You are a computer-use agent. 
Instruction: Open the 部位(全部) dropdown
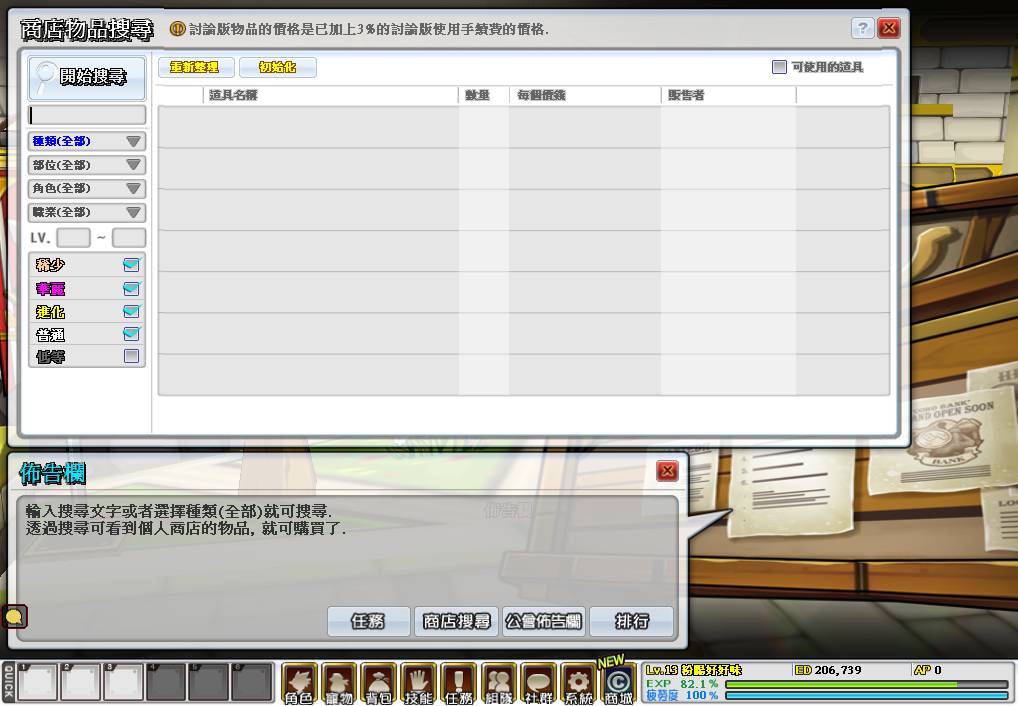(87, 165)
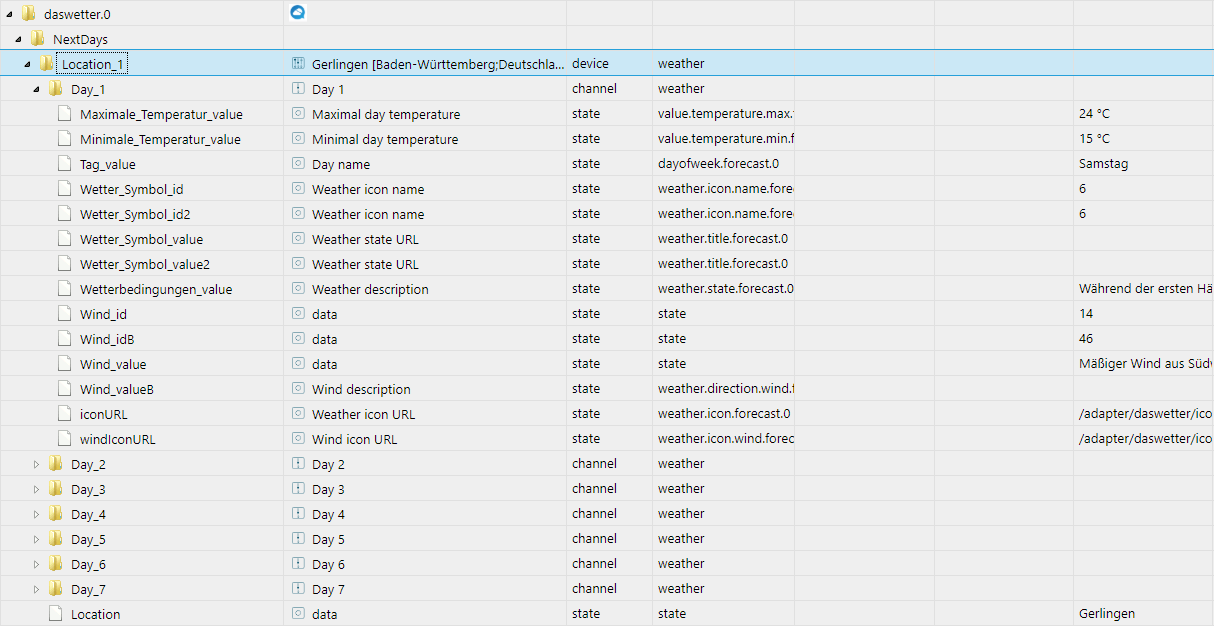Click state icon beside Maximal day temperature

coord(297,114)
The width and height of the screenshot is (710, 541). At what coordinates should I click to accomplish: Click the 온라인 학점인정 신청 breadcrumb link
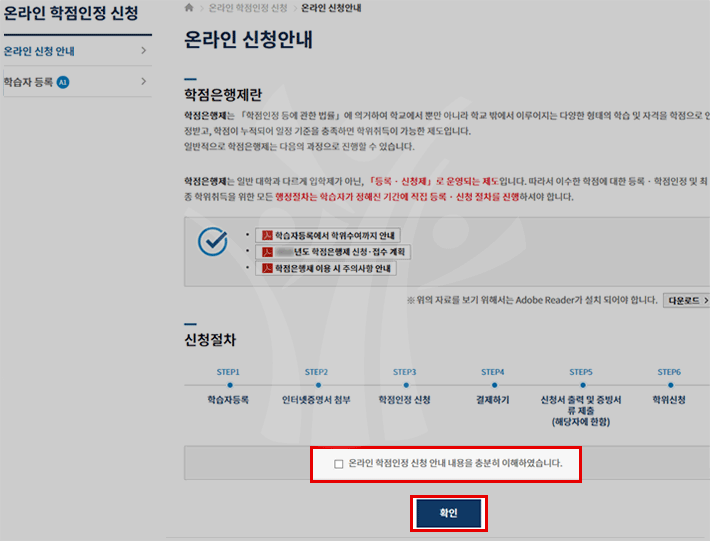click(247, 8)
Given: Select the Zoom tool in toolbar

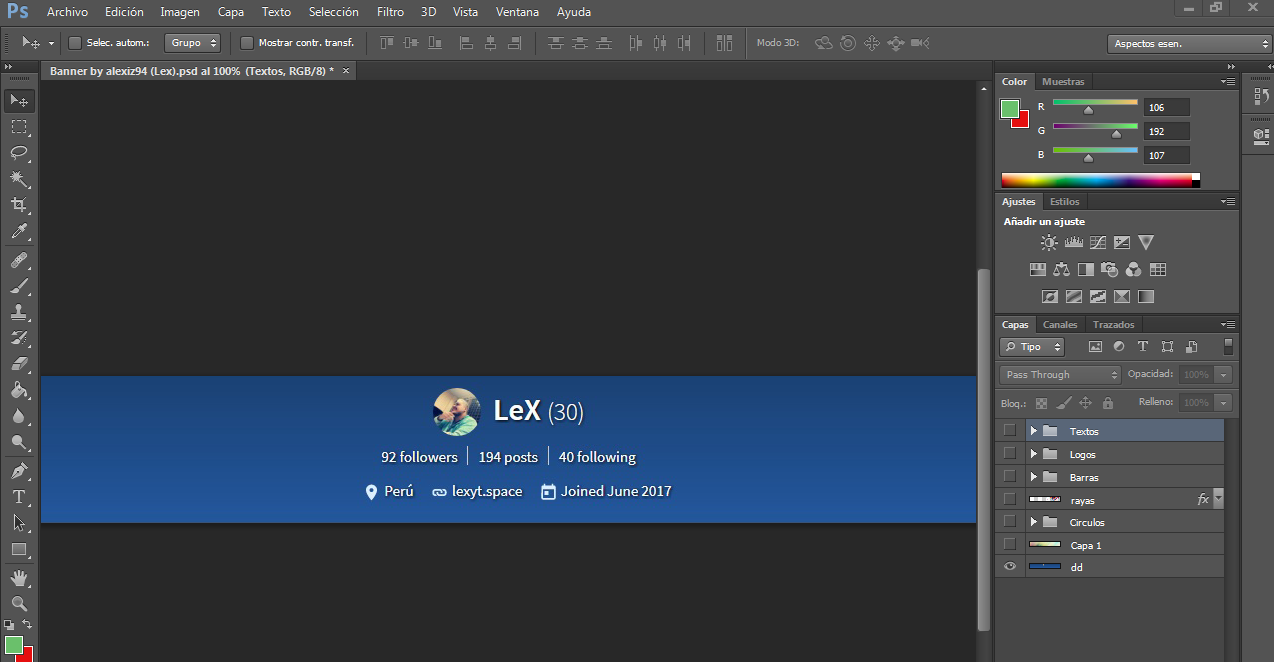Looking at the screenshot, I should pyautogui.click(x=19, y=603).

═══

WORK TO BE COMPLETED: Return the entries unchanged, save for the pictures, which do not belong in the copy.

WORKED SOLUTION:
You are a computer-use agent. 
Instruction: Open the 部位(全部) dropdown
(87, 165)
Click state icon beside Maximal day temperature

coord(297,114)
The width and height of the screenshot is (710, 541). At what coordinates should I click to accomplish: Click the 온라인 학점인정 신청 breadcrumb link
click(247, 8)
Given: Select the Zoom tool in toolbar

Looking at the screenshot, I should pyautogui.click(x=19, y=603).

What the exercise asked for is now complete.